If generative AI (and many other forms of technological automation) had the revenue taxed as if it were wages paid to workers, and if that tax were then distributed among the population at large, then the development of AI would produce more prosperity. Instead what we're seeing is that it's going to be just another way to let a small number of people - often rather sociopathic greedy people - control another large portion of the economy.
 


UngainlyTitan

Legend
Supporter
As with so many things since the Industrial Revolution, the problem of new technology is not that it changes work, but rather that it allows an ever smaller number of people to consolidate the wealth produced by the economy at large, which leaves larger and larger numbers of people at the whims of those with power.
I do not think that this is true. The actual innovations of the industrial revolution created a lot of wealth and a new wealth class, the industrialist, and the property developer.
What happened was as the innovations, matured the wealthy were able to use their wealth and political clout to consolidate that wealth. Over the nineteenth and early twentieth century there was a consolidation of factory, mine and transport ownership into the hands of larger corporations.
These cartels and monopolies were later (in some places and cases) broken up by political action, a mixture or taxation and regulation.

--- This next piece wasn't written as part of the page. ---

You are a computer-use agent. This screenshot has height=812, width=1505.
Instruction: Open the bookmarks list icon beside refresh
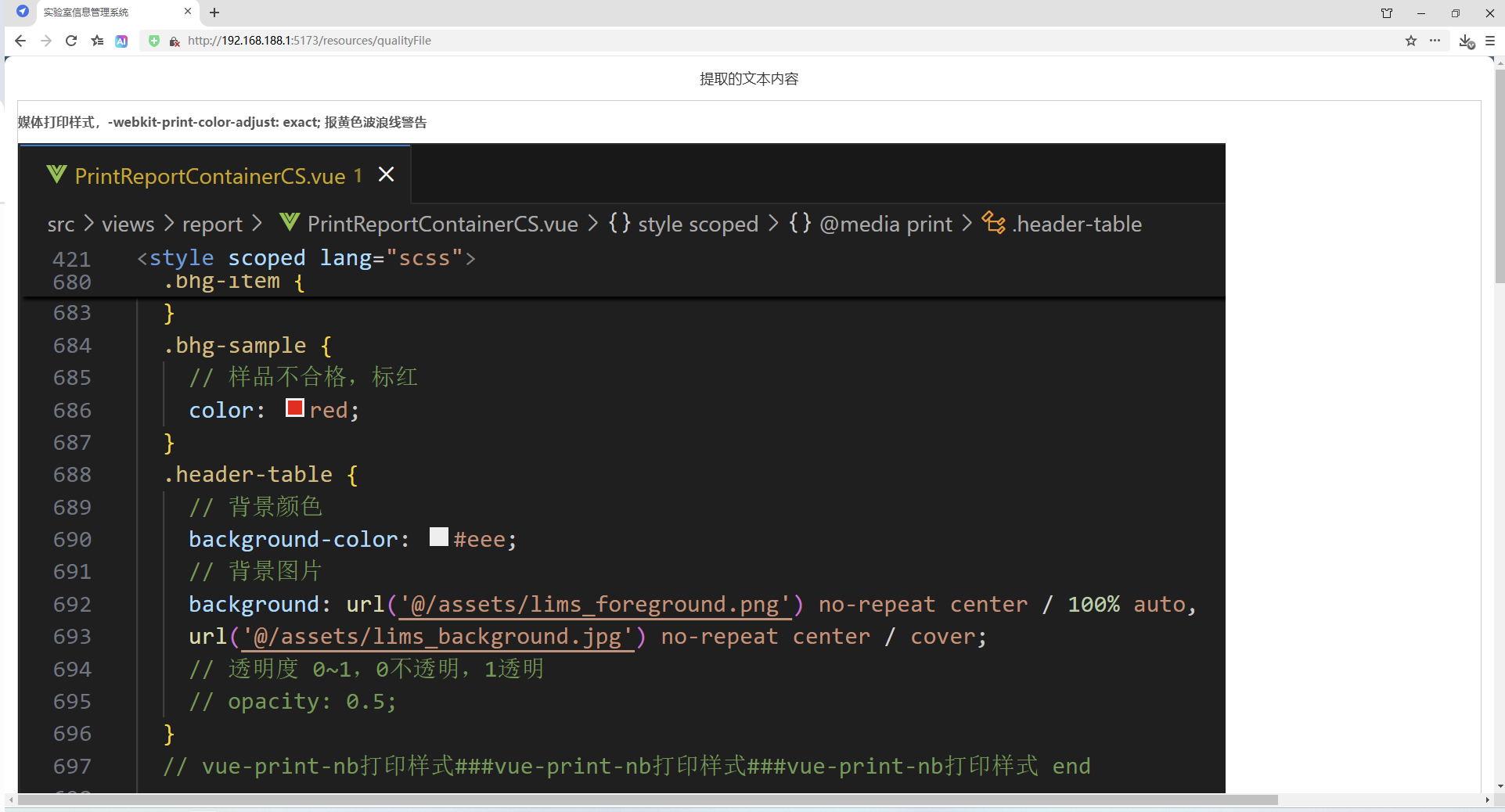coord(96,41)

AI looks like that it is pay to play but I would argue that our economy is suffering from over consolidation of wealth but to discuss this further would be to get into the weeds of politics,

If generative AI (and many other forms of technological automation) had the revenue taxed as if it were wages paid to workers, and if that tax were then distributed among the population at large, then the development of AI would produce more prosperity. Instead what we're seeing is that it's going to be just another way to let a small number of people - often rather sociopathic greedy people - control another large portion of the economy.
No comment.
 

overgeeked

B/X Known World
As with so many things since the Industrial Revolution, the problem of new technology is not that it changes work, but rather that it allows an ever smaller number of people to consolidate the wealth produced by the economy at large, which leaves larger and larger numbers of people at the whims of those with power.

If generative AI (and many other forms of technological automation) had the revenue taxed as if it were wages paid to workers, and if that tax were then distributed among the population at large, then the development of AI would produce more prosperity. Instead what we're seeing is that it's going to be just another way to let a small number of people - often rather sociopathic greedy people - control another large portion of the economy.
Exactly. Well said.
 

Reynard

Legend
If generative AI (and many other forms of technological automation) had the revenue taxed as if it were wages paid to workers, and if that tax were then distributed among the population at large, then the development of AI would produce more prosperity. Instead what we're seeing is that it's going to be just another way to let a small number of people - often rather sociopathic greedy people - control another large portion of the economy.
This isn't destiny. We can account for these things and build in guard rails. Many very smart people are working on just that.

But instead of looking forward, we have doomsayers who would have called for the abolition of the printing press had they been around at the time.
 

We can account for these things and build in guard rails. Many very smart people are working on just that.

Forum rules discourage political talk, but I'll briefly say that it seems unlikely the Republican party will allow such guard rails to be built.

I'm not opposed to generative AI. Rather, I see discussions of it as a venue to highlight the root source of most of the problems in society: political corruption preventing the will of the public from being rendered into laws that would create a better future.